O indicador surgiu no período pós-Segunda Guerra Mundial e, inicialmente, tinha como foco principal medir os riscos de uma guerra nuclear. O grupo responsável reunia especialistas que participaram do desenvolvimento da primeira bomba atômica do mundo e buscava alertar governos e a sociedade sobre os perigos da escalada armamentista. Ao longo das décadas, o relógio passou a ser ajustado conforme eventos globais considerados ameaças existenciais.
A partir de 2007, os cientistas decidiram ampliar os critérios de avaliação e incluir as mudanças climáticas nos cálculos. Desde então, crises ambientais, tensões geopolíticas, avanços tecnológicos e falhas na governança global têm influenciado diretamente os ajustes do relógio, aproximando-o cada vez mais da meia-noite.
Momentos históricos marcaram mudanças significativas no indicador. Em 1953, durante a corrida armamentista entre Estados Unidos e União Soviética, o relógio foi ajustado para dois minutos da meia-noite após testes de bombas de hidrogênio pelas duas potências. Já em 1984, no auge da Guerra Fria, o marcador chegou a três minutos da meia-noite, refletindo o colapso do diálogo entre os dois países e o aumento da tensão militar.
Em 2018, o Relógio do Juízo Final voltou a marcar dois minutos para a meia-noite, impulsionado pelo avanço do programa nuclear da Coreia do Norte, tensões internacionais e pela falta de ações efetivas contra as mudanças climáticas. Dois anos depois, em 2020, o relógio passou a marcar 100 segundos, pela primeira vez abaixo da marca de dois minutos, com alertas simultâneos sobre guerra nuclear, crise climática e desinformação digital.

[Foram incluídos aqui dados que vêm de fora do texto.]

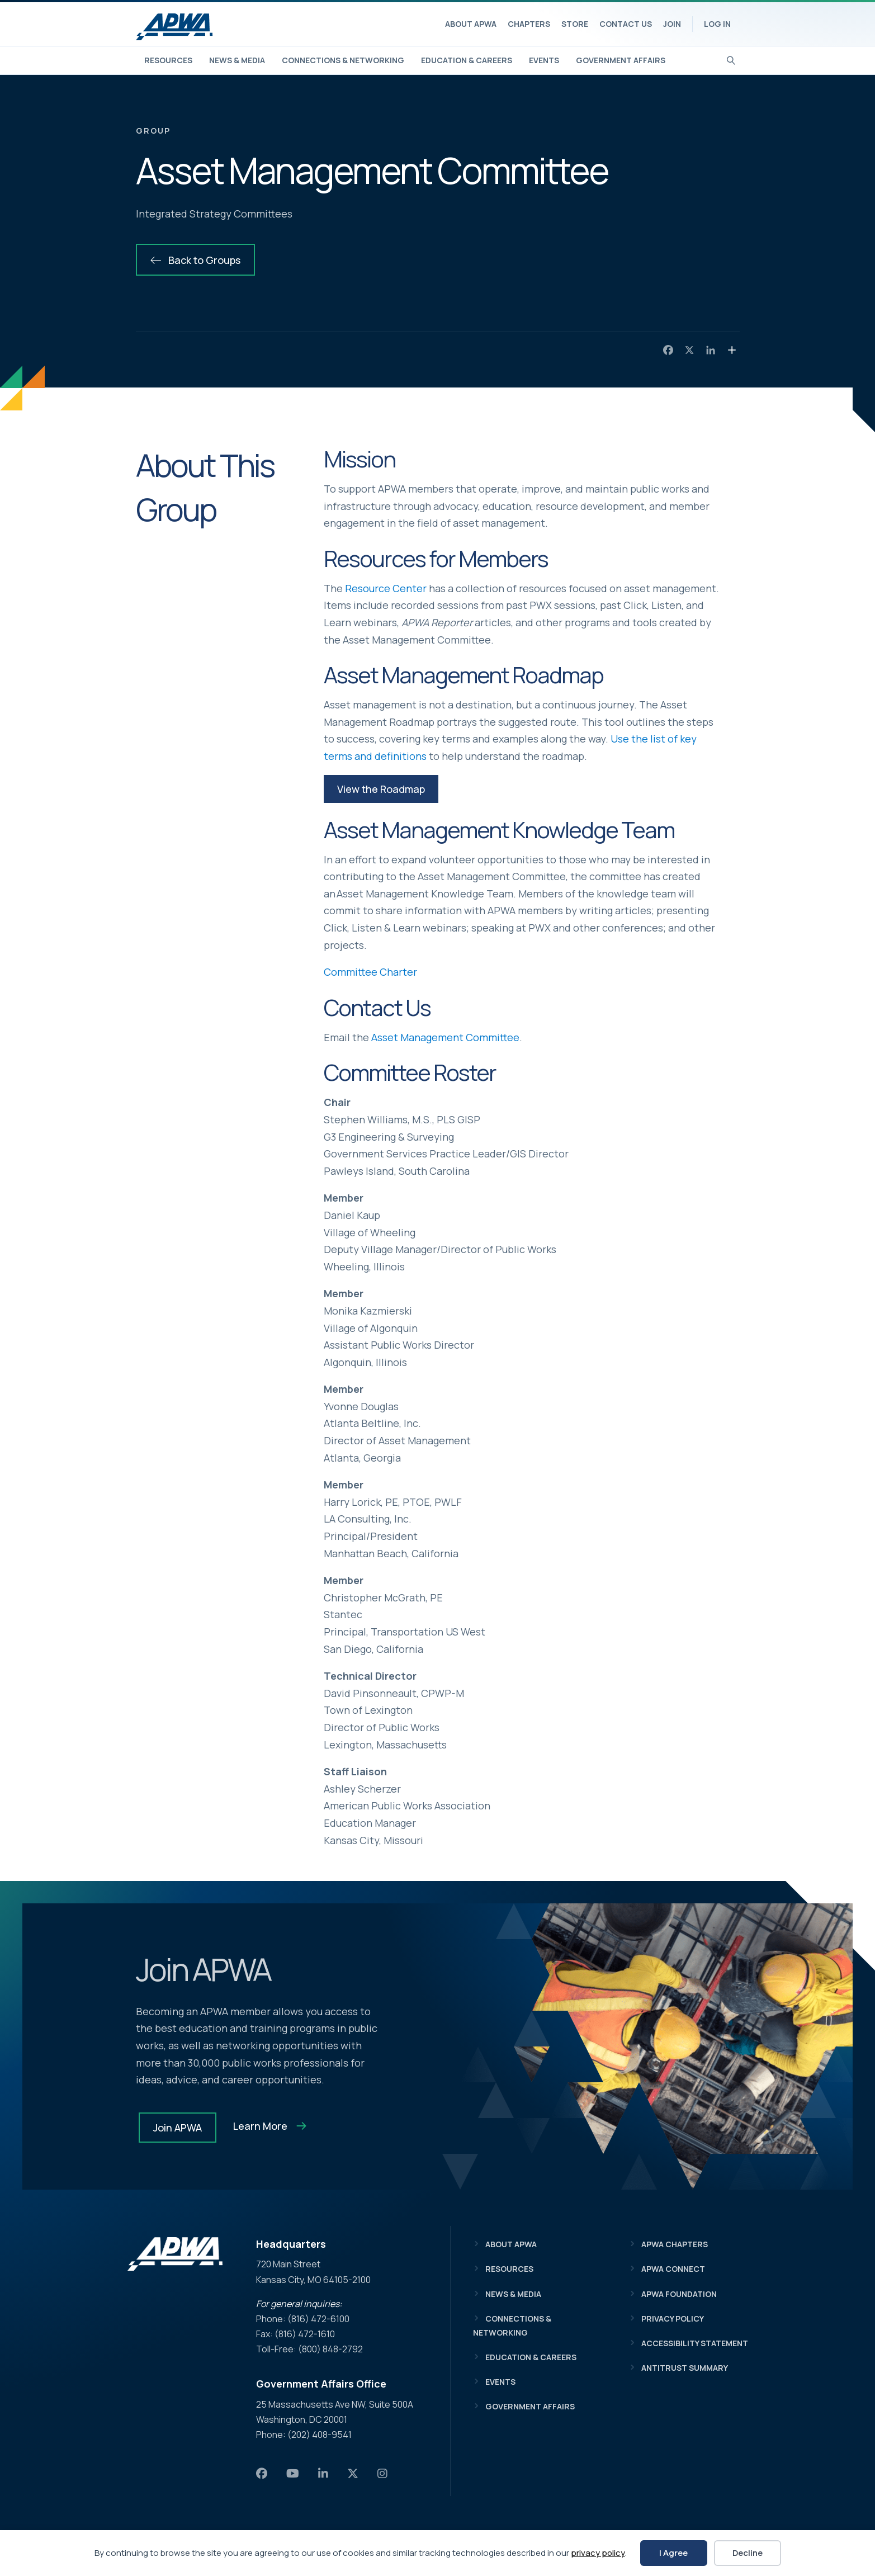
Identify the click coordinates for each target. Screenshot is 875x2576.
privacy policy (598, 2553)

Em 2025, o indicador já havia atingido 89 segundos da meia-noite. Segundo os cientistas, apesar de os riscos não serem novos, líderes e sociedades falharam em mudar o rumo diante das ameaças, como o uso indevido de tecnologias, avanços nas ciências biológicas e inteligência artificial.

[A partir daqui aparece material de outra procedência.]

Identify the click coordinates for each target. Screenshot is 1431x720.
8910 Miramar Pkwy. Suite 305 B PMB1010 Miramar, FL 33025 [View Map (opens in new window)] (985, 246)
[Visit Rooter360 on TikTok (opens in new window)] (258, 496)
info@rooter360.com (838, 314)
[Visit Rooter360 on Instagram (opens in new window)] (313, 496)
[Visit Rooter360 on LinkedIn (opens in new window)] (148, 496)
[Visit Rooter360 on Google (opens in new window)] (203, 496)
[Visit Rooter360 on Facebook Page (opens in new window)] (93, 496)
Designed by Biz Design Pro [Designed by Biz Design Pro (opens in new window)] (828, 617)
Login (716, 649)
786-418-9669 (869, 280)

O novo ajuste, em 2026, levou o relógio a 85 segundos da meia-noite. Os especialistas citaram o comportamento agressivo de potências nucleares, o agravamento da crise climática e as preocupações com o uso e a falta de controle da inteligência artificial como fatores centrais para o alerta mais severo já emitido.
Mesmo em momentos extremos da história, como a Crise dos Mísseis de Cuba, em 1962, o relógio não sofreu alterações. Segundo o Bulletin, o indicador não mede episódios isolados, mas tendências globais e a capacidade dos líderes e das sociedades de responder às crises de forma racional e eficaz. Após aquele episódio, Estados Unidos, União Soviética e Reino Unido assinaram um tratado que proibiu testes nucleares em diversos ambientes, o que foi visto como um avanço.
O relógio nunca chegou a marcar meia-noite. Para Rachel Bronson, presidente e CEO do Bulletin of Atomic Scientists, esse é um cenário que se espera nunca alcançar. Segundo ela, a meia-noite simbolizaria uma troca nuclear em larga escala ou uma mudança climática catastrófica capaz de extinguir a humanidade. O objetivo do alerta, reforça a entidade, é justamente evitar que esse ponto seja atingido.